TASK DATA >>
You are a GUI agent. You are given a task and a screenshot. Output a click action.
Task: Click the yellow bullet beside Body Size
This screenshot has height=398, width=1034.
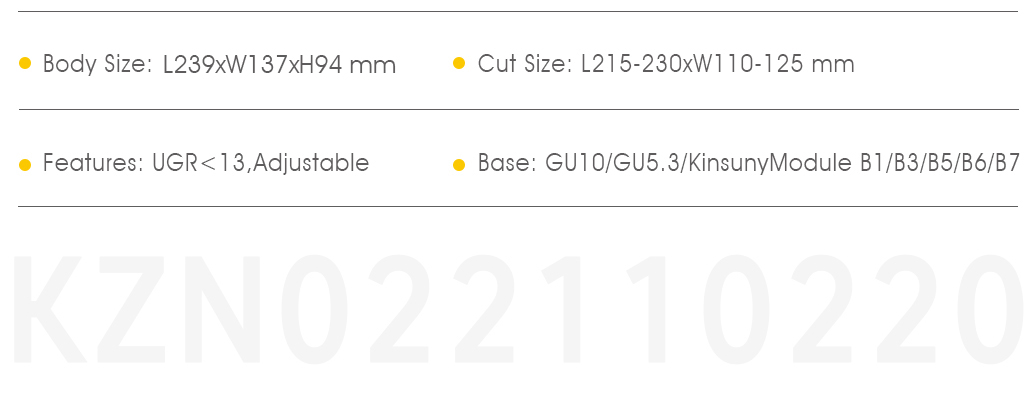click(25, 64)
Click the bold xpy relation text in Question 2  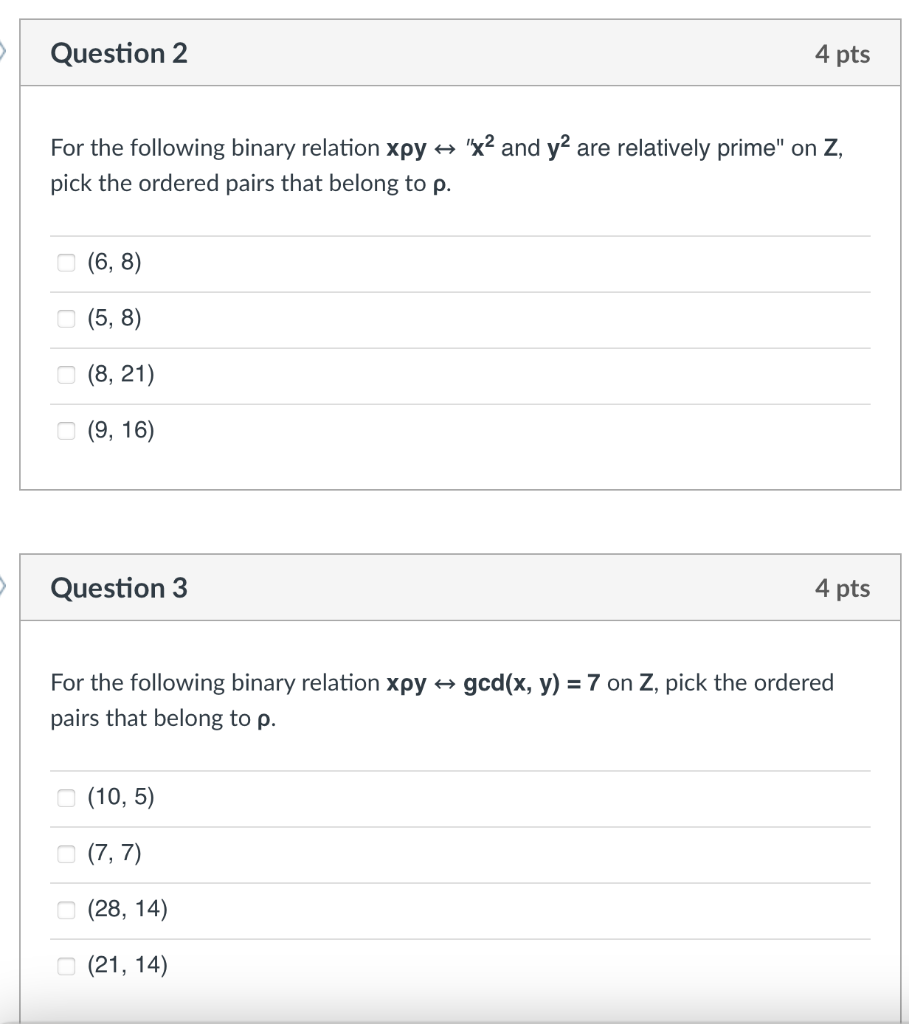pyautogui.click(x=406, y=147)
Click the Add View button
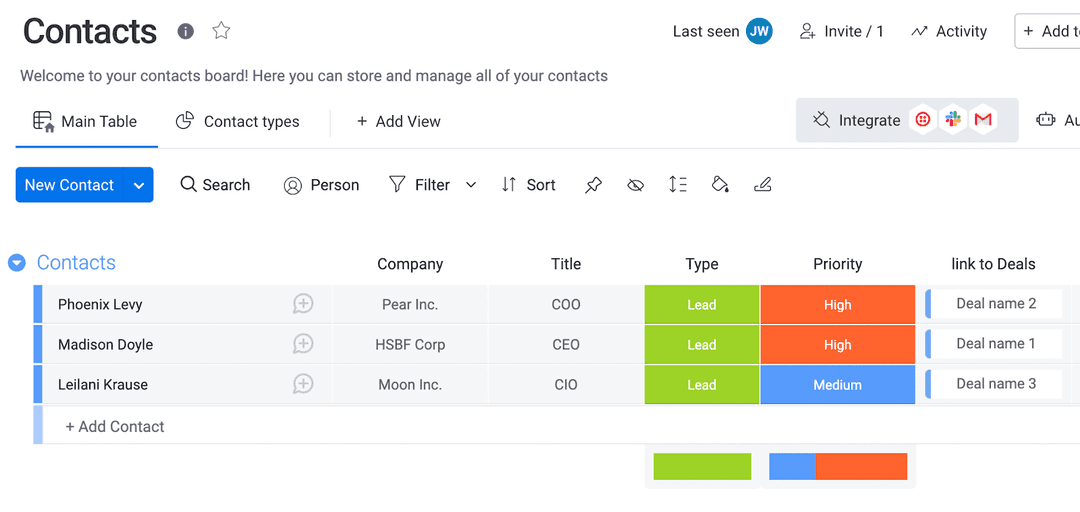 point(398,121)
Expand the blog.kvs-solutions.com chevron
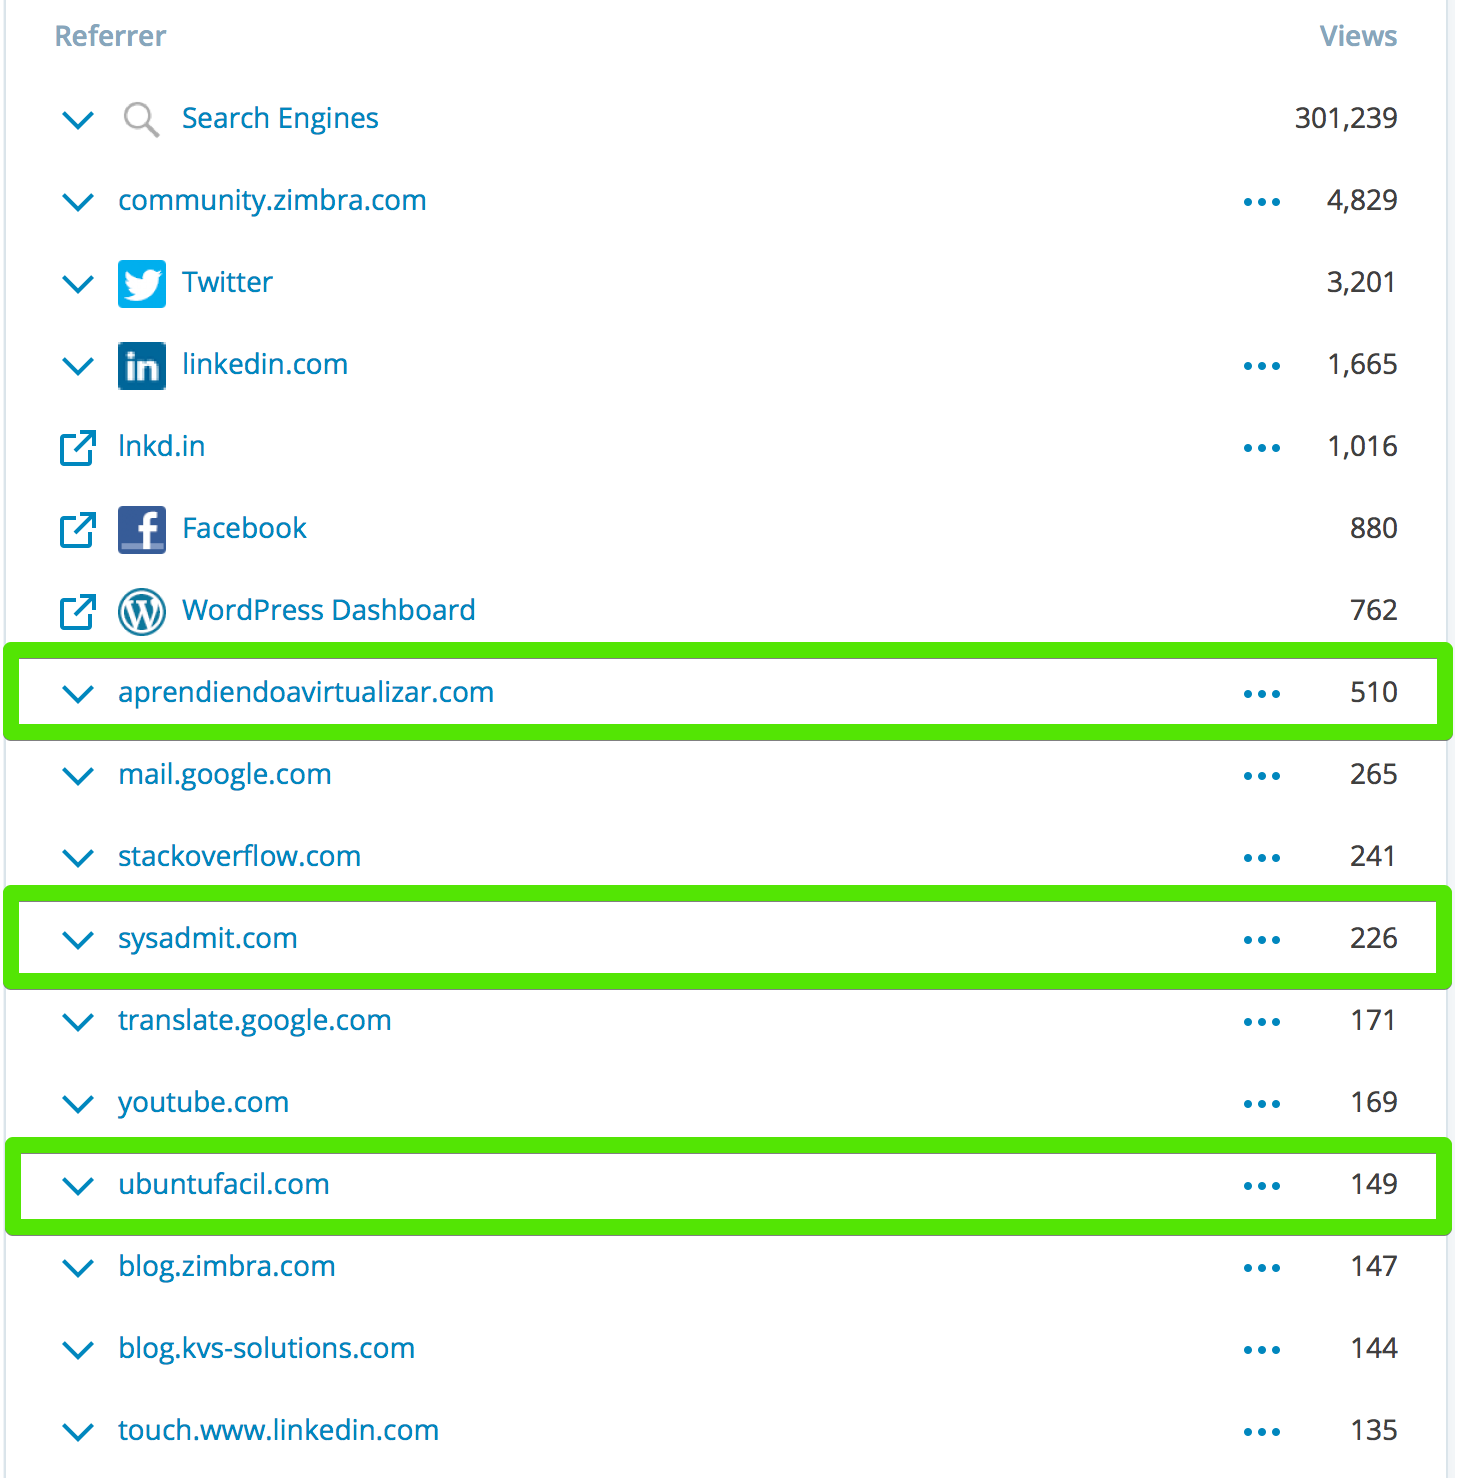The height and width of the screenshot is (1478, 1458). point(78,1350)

==

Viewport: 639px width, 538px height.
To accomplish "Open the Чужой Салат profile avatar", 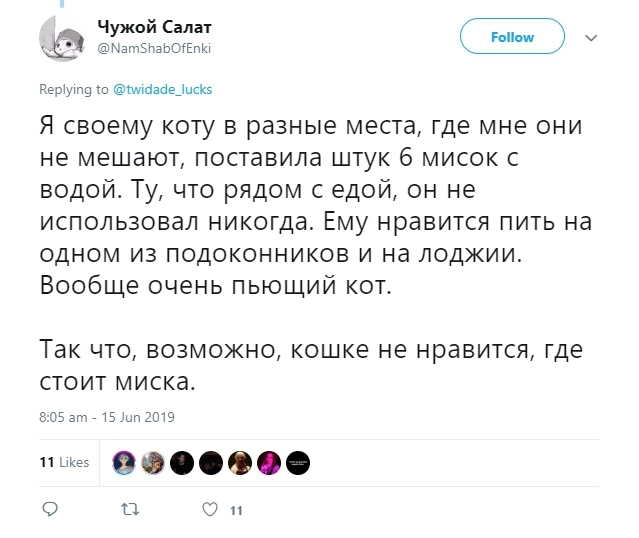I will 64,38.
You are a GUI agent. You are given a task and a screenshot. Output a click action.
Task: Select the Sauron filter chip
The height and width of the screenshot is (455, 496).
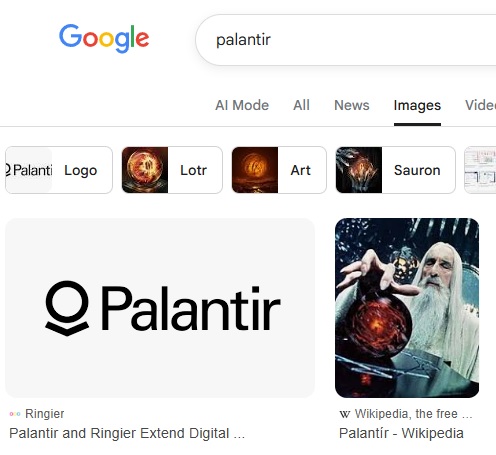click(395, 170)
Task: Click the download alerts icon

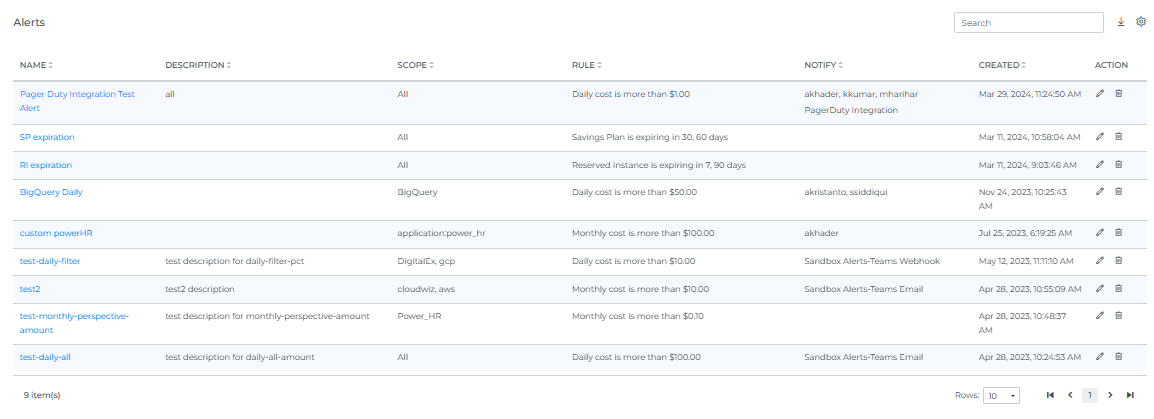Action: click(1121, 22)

---

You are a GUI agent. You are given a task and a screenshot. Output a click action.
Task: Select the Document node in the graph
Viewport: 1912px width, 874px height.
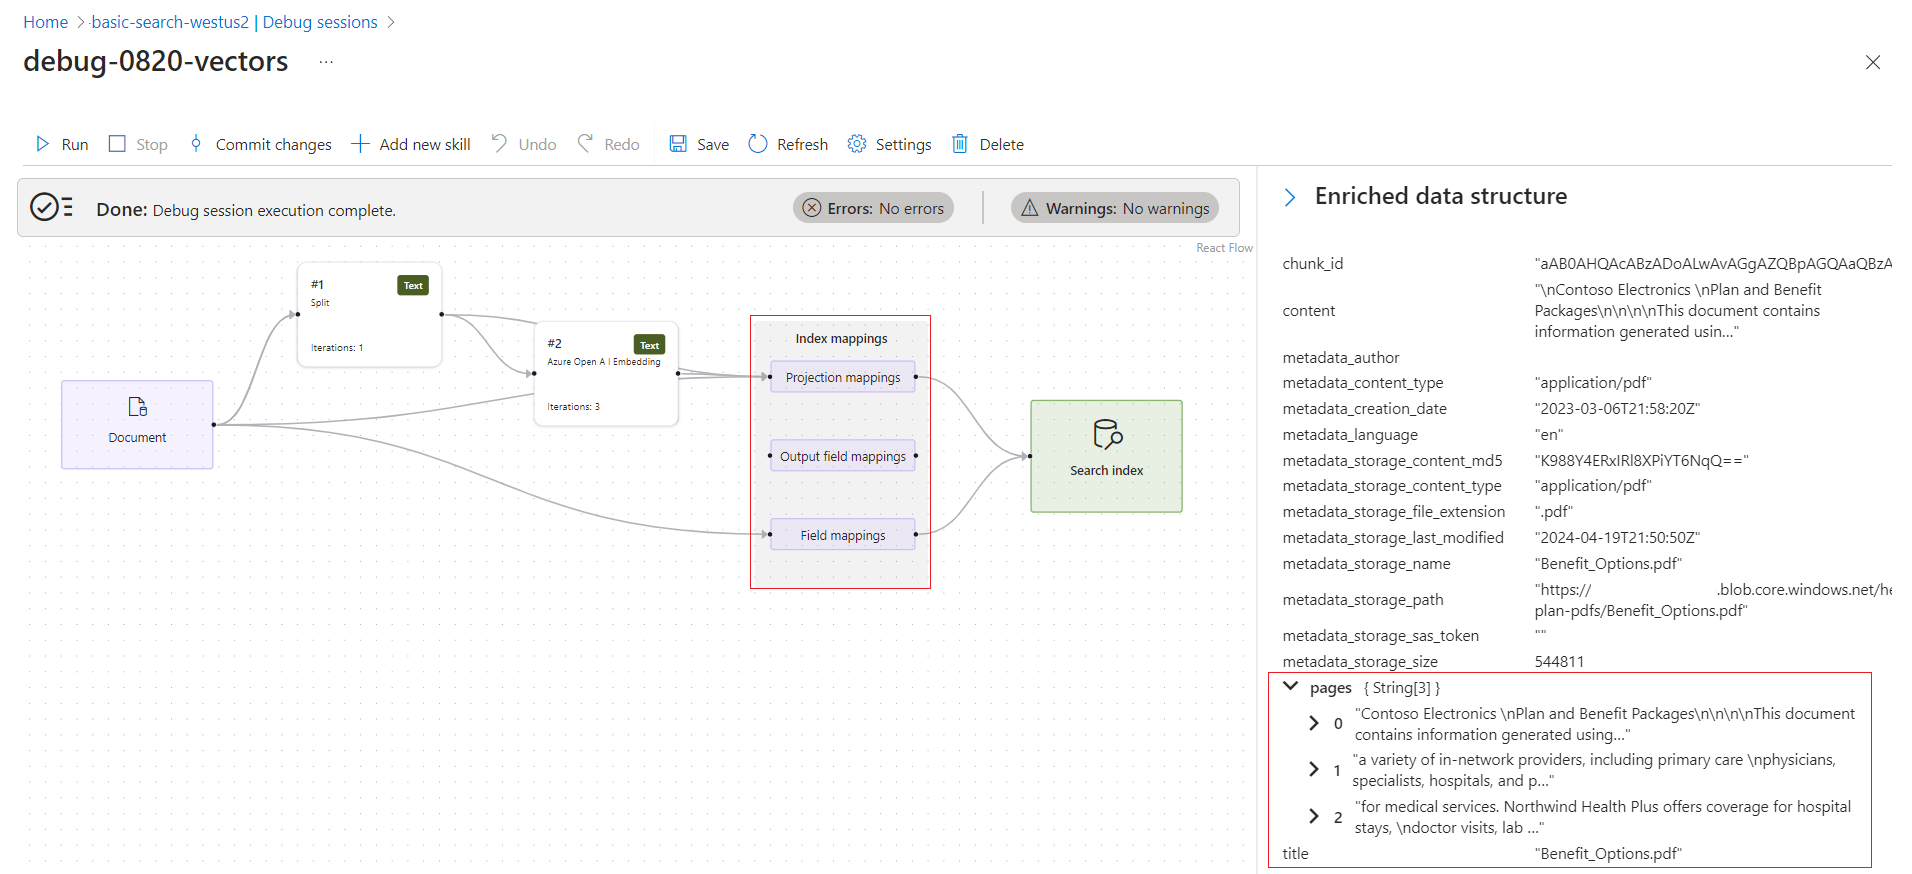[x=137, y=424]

PROBLEM REQUIREMENTS >> Show each line of the material holding "Select".

SOLUTION TO THIS PROBLEM >>
Task: Select the Sauron filter chip
Task: Select the Document node in the graph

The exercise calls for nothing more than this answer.